## Page
—————

Dans une récente contribution (Exportation d’électricité vers l’Europe. Quel intérêt pour l’Algérie ?) publiée dans El Watan, nous nous étions posé la question de savoir quel intérêt il y avait à exporter de l’électricité vers l’Europe au lieu d’exporter le gaz utilisé pour la produire.

Nous étions arrivés à la conclusion qu’un tel projet serait préjudiciable à l’économie du pays résultant en une perte sèche estimée à environ $2887 millions annuellement pour les 2000 MW/an prévus être exportés dans un premier temps. Cette perte ne manquera pas de s’accroître proportionnellement à l’accroissement des exportations.

L’Algérie a décidé d’aller encore plus loin en envisageant de développer et d’exporter vers l’Europe d’importantes quantités l’hydrogène vert (H2 vert). Elle a décidé, pour commencer, de construire un pilote de 50 MW et il est question d’en ajouter trois autres de plus. En outre, un programme de développement est prévu se dérouler selon une feuille de route en trois phases avec l’ambition de produire 1,6 million de tonnes/an d’H2 vert en 2040 et d’en exporter jusqu’à 1, 3 million de tonnes/an (déclaration d’un responsable à la radio).

Cette décision s’est trouvée encouragée par le grand intérêt manifesté à travers le monde pour de tels projets et a incité l’Algérie à s’y impliquer au point de figurer parmi les tops priorités de son programme d’énergies renouvelables. Effectivement, un véritable engouement, prenant son essor dans certains pays pionniers, comme l’Allemagne, ne cesse de se propager tant au niveau des pays industrialisés qu’à celui des pays en voie de développement. Des investissements de plusieurs milliards de dollars sont envisagés pour le court terme et des dizaines voire des centaines de milliards à moyen et long termes.

—————

## Données présentées
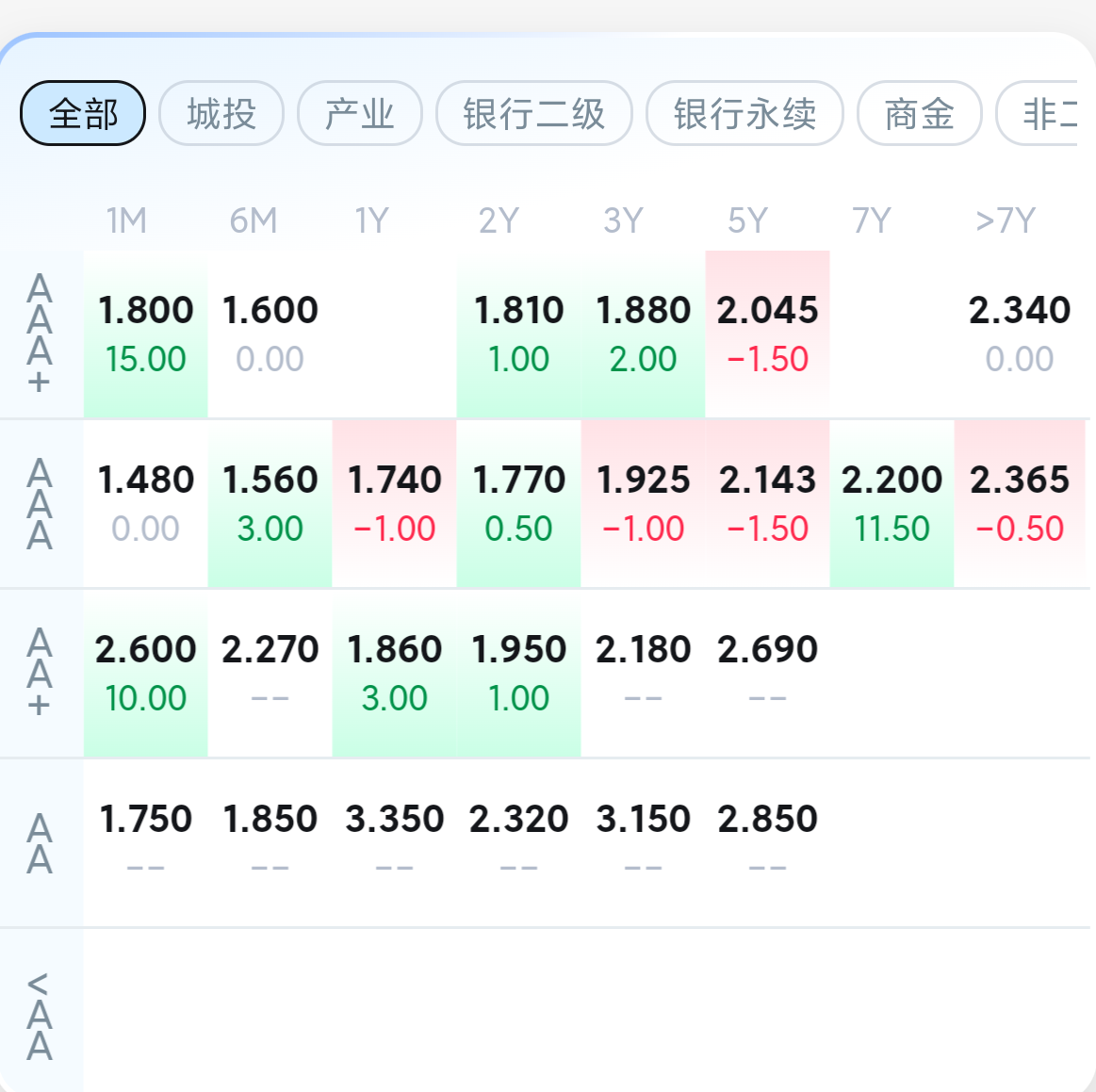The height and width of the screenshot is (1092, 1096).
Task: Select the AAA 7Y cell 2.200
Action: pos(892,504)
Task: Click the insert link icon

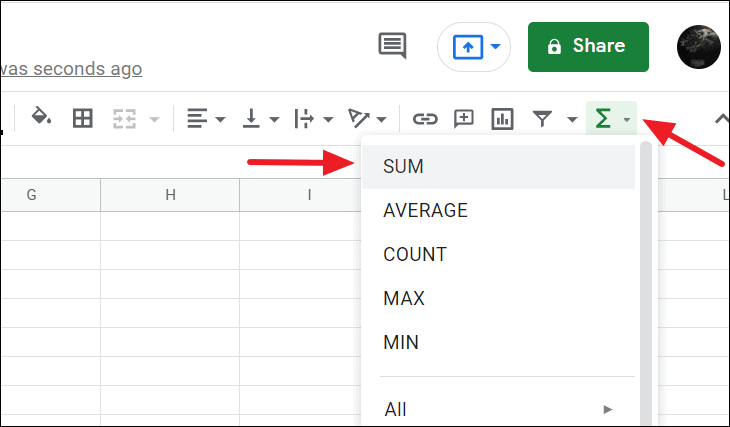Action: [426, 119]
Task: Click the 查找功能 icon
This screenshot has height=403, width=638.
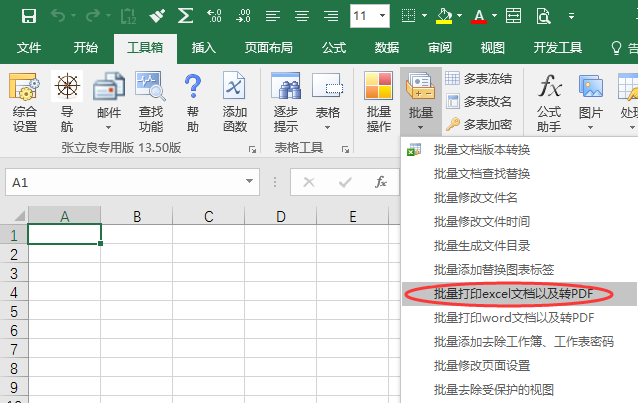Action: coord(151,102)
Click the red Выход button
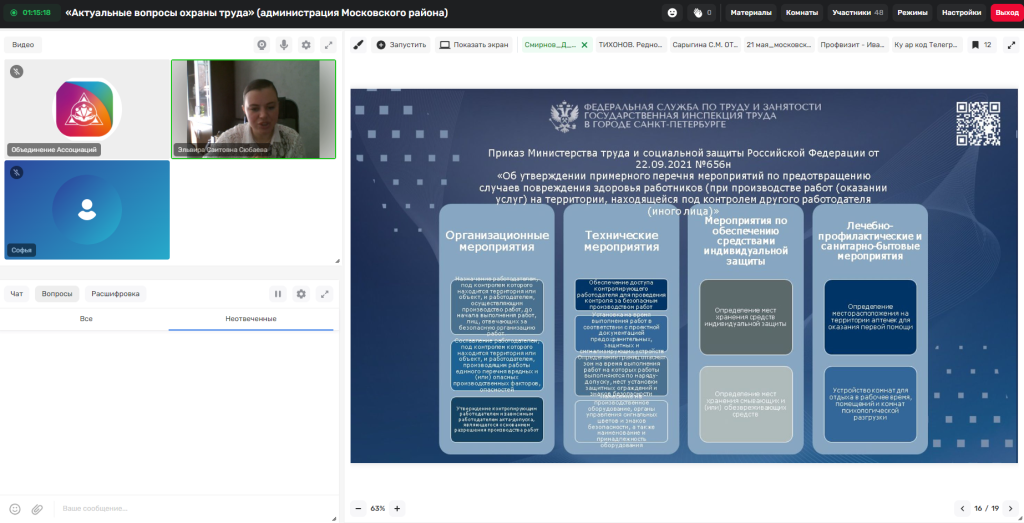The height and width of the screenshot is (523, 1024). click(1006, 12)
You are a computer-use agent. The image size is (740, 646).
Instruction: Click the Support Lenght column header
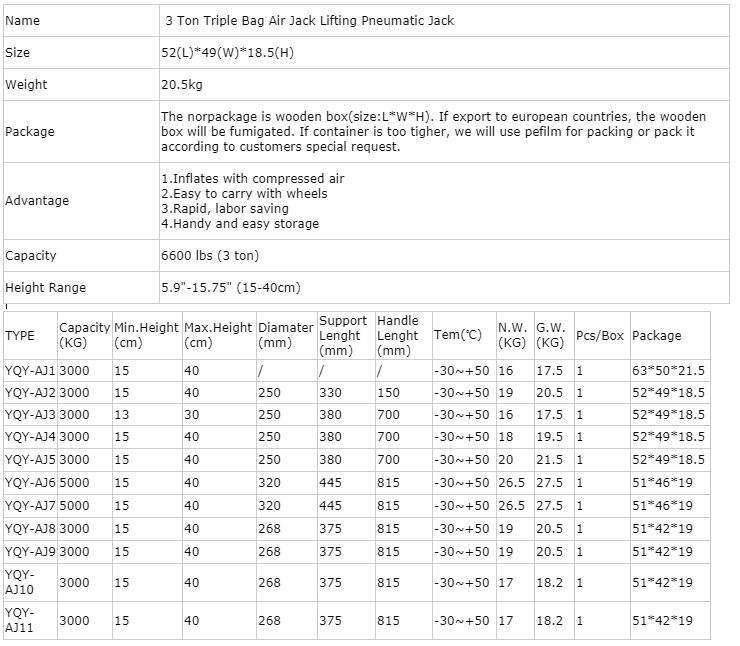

—————

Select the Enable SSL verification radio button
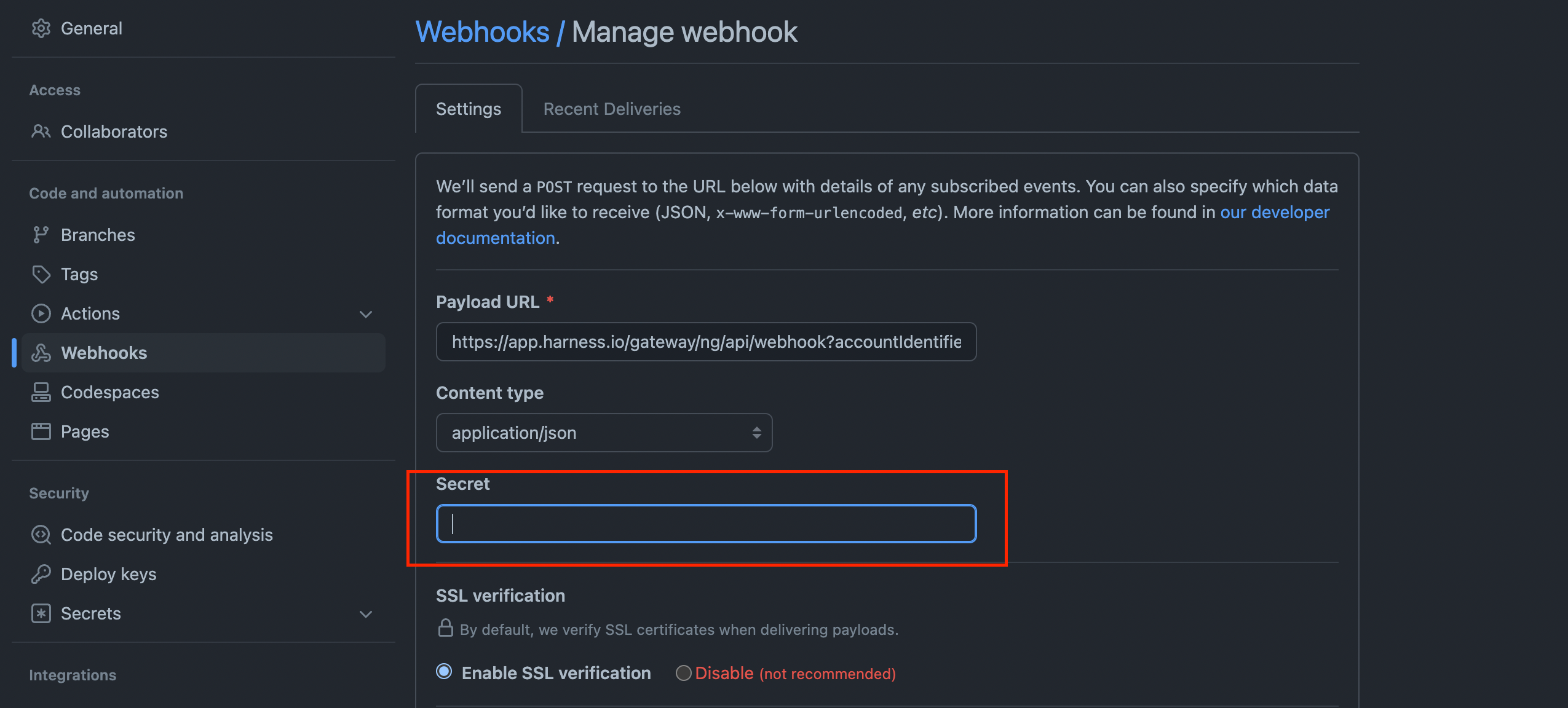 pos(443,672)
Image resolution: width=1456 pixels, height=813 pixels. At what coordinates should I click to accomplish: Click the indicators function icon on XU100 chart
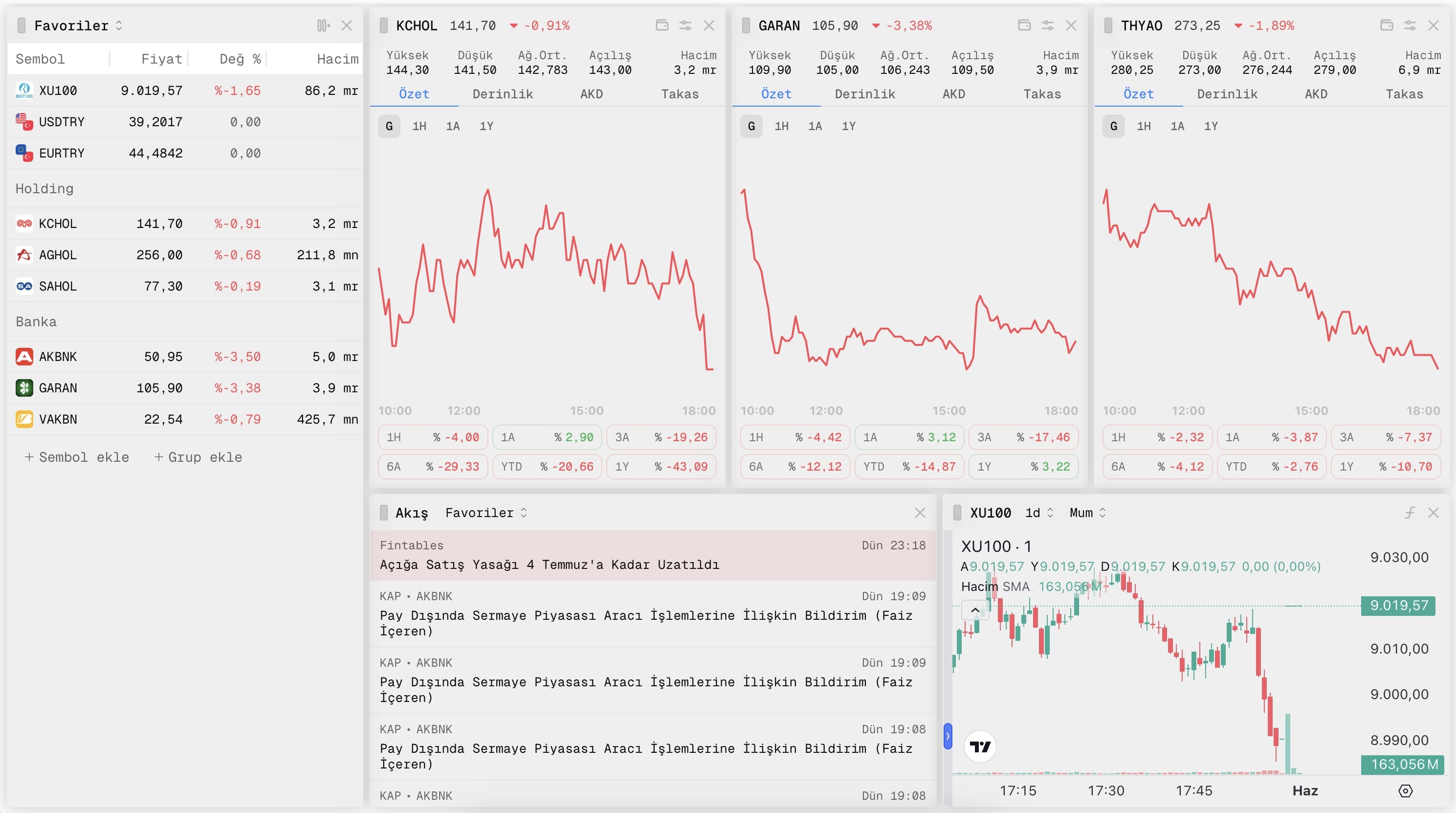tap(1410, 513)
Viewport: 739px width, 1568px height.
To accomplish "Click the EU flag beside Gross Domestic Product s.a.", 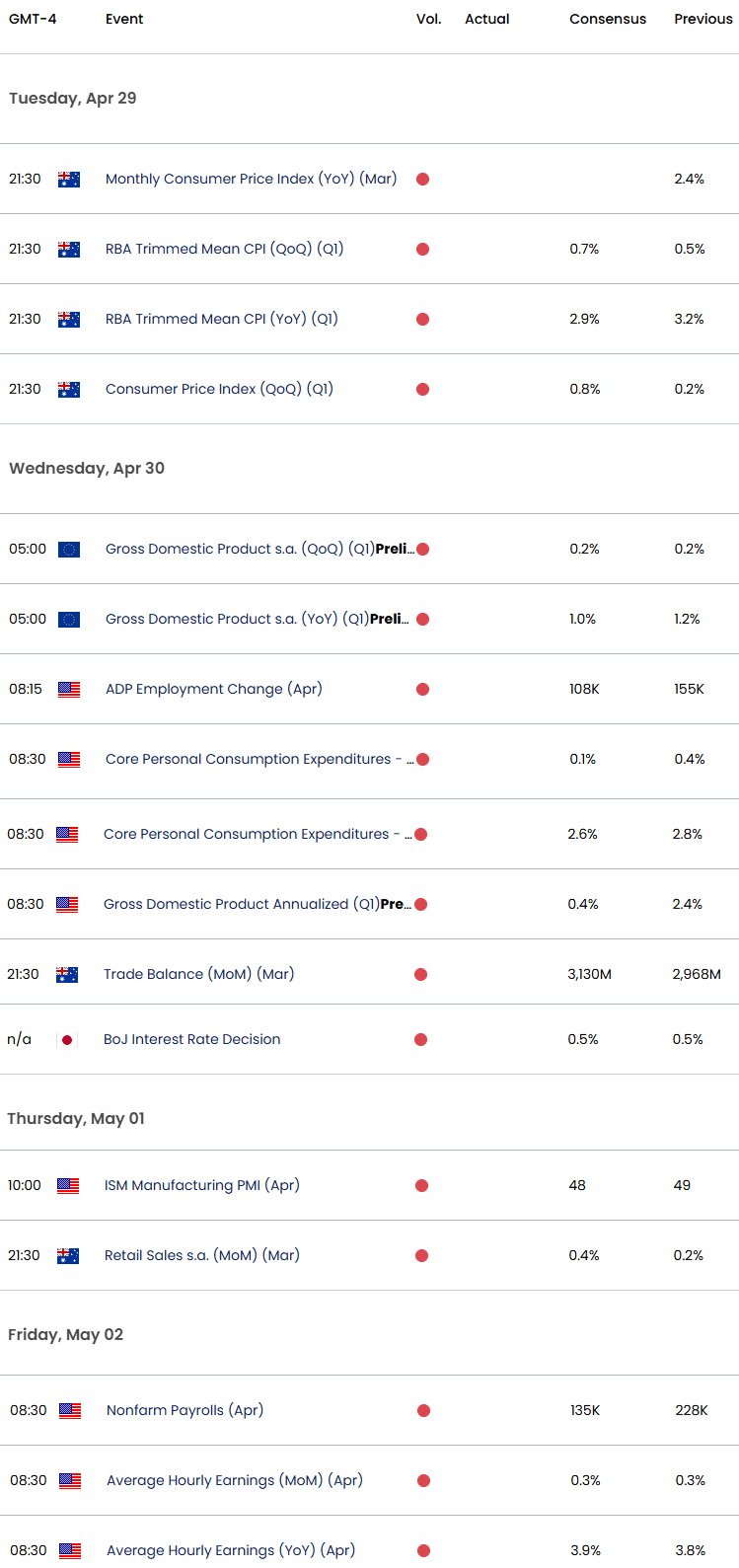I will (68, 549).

—————

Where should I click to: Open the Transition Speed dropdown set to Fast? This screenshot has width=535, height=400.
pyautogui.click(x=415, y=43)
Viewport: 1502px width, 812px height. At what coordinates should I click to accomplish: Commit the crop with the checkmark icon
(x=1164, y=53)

—————

## Consigne
Modifiez le passage de la page qui commence par « Nous étions arrivés » et se poursuit jusqu'à « l’accroissement des exportations. », en y remplaçant « annuellement » par « chaque année ». Les enregistrements proviennent d'une autre source que la page.

## Corrigé
Nous étions arrivés à la conclusion qu’un tel projet serait préjudiciable à l’économie du pays résultant en une perte sèche estimée à environ $2887 millions chaque année pour les 2000 MW/an prévus être exportés dans un premier temps. Cette perte ne manquera pas de s’accroître proportionnellement à l’accroissement des exportations.